ENTRIES:
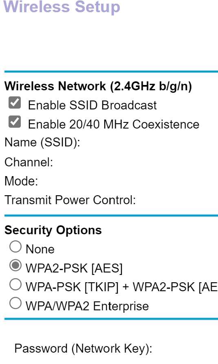The image size is (218, 364).
Task: Click the Enable 20/40 MHz Coexistence label text
Action: click(x=114, y=124)
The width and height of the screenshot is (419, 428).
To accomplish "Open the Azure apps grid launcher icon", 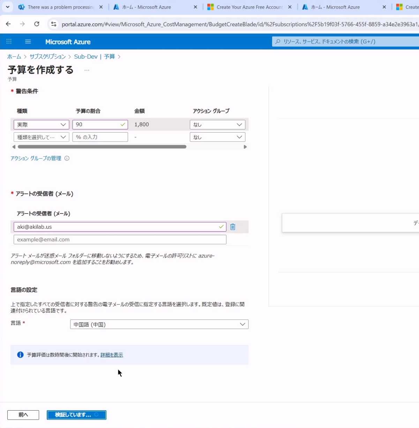I will [9, 42].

TASK PROMPT:
Copy out each line of the listing above that contains the word "width".

OUTPUT BELOW:
The width and height of the screenshot is (419, 428).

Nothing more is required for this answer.